**Problem details**
Copy the entries below exactly, but only from the line containing "Viewport: 1280px width, 1178px height." through the final line.

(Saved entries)
++++++
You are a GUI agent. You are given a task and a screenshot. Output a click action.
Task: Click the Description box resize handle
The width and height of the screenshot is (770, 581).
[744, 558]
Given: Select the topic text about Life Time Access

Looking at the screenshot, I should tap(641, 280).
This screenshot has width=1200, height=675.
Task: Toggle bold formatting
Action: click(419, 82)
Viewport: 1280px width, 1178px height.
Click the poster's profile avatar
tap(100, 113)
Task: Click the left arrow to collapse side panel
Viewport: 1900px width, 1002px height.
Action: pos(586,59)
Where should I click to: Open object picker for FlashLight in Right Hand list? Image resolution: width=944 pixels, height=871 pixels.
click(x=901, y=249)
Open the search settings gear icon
++++++
**Result of the task**
Viewport: 1280px width, 1178px height.
Click the poster's profile avatar
tap(100, 113)
Task: Click the left arrow to collapse side panel
Viewport: 1900px width, 1002px height.
Action: pos(586,59)
Where should I click to: Open object picker for FlashLight in Right Hand list? Image resolution: width=944 pixels, height=871 pixels.
click(x=901, y=249)
Open the search settings gear icon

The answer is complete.